> Entries for locating text and elements:
******

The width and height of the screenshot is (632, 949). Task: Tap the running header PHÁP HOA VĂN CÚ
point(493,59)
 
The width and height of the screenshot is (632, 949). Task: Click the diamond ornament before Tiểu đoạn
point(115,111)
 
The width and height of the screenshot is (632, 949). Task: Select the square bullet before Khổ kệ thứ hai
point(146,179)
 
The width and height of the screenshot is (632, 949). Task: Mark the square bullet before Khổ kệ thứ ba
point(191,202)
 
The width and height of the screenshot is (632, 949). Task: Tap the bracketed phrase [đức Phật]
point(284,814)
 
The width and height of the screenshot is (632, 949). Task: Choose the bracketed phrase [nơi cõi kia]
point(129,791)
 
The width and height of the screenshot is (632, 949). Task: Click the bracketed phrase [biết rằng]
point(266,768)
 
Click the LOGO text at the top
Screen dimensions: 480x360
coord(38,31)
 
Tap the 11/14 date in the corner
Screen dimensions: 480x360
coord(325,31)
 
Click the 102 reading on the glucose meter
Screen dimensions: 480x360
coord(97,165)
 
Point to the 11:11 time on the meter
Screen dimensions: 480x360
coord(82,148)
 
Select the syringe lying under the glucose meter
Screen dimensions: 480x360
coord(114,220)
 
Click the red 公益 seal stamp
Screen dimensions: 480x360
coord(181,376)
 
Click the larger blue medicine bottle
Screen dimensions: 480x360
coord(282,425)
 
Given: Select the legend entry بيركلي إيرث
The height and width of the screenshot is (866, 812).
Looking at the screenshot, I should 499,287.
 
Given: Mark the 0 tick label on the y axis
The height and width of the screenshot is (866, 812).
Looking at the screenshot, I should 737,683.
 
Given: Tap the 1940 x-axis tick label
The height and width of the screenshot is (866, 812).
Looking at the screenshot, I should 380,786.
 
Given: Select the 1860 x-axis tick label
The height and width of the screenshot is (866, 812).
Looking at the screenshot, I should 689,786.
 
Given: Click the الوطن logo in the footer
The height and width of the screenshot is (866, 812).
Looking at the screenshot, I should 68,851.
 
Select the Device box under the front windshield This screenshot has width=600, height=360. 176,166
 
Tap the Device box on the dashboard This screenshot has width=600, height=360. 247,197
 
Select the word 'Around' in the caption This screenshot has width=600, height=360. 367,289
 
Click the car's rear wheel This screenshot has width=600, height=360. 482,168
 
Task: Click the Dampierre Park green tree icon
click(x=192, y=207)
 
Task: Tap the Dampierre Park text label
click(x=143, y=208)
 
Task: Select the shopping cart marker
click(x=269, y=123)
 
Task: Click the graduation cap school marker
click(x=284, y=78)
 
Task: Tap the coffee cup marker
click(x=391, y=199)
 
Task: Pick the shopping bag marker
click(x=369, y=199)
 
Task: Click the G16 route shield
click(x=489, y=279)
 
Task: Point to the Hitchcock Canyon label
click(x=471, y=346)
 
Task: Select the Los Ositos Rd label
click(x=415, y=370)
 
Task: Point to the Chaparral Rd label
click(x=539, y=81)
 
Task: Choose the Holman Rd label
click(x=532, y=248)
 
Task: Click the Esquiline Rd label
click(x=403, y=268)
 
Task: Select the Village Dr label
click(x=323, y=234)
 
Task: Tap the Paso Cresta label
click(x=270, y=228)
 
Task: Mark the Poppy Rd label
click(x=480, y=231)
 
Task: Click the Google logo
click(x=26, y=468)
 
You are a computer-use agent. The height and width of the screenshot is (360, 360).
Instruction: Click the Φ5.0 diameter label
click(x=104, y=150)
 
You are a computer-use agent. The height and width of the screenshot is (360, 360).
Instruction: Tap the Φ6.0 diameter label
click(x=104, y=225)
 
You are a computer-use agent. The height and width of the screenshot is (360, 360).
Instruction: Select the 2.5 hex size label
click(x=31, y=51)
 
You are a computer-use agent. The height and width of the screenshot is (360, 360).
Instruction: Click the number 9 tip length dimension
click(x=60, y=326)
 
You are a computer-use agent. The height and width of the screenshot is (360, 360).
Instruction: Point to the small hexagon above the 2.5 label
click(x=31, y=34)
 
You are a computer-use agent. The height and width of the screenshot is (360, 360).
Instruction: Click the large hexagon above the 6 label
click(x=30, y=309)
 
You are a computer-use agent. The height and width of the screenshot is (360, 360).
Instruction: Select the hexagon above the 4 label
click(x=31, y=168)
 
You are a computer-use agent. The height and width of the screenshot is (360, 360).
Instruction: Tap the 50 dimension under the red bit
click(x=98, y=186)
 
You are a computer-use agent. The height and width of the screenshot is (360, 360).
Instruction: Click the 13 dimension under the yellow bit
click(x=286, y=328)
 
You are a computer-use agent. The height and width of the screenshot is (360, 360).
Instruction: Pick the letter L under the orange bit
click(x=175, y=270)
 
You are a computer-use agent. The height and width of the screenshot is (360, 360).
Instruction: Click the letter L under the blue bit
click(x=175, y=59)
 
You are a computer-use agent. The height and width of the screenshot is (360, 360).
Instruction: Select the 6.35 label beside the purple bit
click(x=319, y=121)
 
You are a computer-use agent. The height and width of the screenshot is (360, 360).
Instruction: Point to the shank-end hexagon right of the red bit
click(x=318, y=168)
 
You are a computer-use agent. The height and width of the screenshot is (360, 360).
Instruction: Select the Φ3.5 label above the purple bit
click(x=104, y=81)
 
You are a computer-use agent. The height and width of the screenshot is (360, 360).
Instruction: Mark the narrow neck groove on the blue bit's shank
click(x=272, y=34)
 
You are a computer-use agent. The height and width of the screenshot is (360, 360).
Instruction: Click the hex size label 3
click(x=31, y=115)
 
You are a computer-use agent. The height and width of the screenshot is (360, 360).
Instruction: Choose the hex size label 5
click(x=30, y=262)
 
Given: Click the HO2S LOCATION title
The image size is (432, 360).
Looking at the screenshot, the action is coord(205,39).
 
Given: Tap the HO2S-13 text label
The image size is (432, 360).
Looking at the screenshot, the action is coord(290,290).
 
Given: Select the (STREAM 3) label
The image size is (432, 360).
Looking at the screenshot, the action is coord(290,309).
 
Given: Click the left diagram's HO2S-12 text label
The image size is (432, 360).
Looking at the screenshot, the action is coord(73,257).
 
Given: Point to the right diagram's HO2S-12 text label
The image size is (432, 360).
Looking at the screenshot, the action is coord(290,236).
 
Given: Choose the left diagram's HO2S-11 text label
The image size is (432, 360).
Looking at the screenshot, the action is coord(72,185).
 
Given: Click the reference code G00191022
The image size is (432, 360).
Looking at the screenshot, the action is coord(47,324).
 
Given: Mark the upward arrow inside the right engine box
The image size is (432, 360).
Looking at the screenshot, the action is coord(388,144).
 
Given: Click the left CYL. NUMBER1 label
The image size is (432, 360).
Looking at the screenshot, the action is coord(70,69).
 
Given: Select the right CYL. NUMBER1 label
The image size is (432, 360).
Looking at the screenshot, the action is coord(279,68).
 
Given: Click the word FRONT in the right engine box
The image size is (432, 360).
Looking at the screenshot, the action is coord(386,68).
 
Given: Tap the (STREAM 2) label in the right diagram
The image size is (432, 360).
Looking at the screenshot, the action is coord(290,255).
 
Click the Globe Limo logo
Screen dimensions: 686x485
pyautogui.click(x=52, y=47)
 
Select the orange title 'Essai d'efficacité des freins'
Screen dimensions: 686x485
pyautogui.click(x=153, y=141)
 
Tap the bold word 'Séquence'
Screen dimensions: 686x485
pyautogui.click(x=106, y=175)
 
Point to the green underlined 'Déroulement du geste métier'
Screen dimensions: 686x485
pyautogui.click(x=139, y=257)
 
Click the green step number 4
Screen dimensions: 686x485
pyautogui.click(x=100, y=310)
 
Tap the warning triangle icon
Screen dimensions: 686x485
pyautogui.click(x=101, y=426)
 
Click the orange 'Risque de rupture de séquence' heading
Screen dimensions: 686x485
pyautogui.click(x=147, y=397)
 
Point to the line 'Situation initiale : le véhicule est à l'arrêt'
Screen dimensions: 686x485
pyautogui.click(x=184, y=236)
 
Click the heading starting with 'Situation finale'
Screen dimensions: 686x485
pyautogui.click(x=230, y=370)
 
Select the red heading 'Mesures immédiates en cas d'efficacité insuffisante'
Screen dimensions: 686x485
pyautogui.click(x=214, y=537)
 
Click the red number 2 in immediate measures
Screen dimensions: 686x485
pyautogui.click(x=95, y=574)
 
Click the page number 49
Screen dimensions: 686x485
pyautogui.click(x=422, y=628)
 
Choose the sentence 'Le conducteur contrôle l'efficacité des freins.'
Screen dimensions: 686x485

******

> GIVEN EXERCISE: Please reproduce the listing from the line holding "Tap the warning triangle icon" through the end of the listing, inclusive, swapping "heading" for "title" and changing nothing else.

> EXERCISE SOLUTION:
Tap the warning triangle icon
Screen dimensions: 686x485
pyautogui.click(x=101, y=426)
 
Click the orange 'Risque de rupture de séquence' title
Screen dimensions: 686x485
pyautogui.click(x=147, y=397)
 
Point to the line 'Situation initiale : le véhicule est à l'arrêt'
Screen dimensions: 686x485
pyautogui.click(x=184, y=236)
 
Click the title starting with 'Situation finale'
Screen dimensions: 686x485
pyautogui.click(x=230, y=370)
 
Select the red title 'Mesures immédiates en cas d'efficacité insuffisante'
Screen dimensions: 686x485
pyautogui.click(x=214, y=537)
 
Click the red number 2 in immediate measures
Screen dimensions: 686x485
pyautogui.click(x=95, y=574)
 
Click the page number 49
Screen dimensions: 686x485
pyautogui.click(x=422, y=628)
 
Choose the sentence 'Le conducteur contrôle l'efficacité des freins.'
Screen dimensions: 686x485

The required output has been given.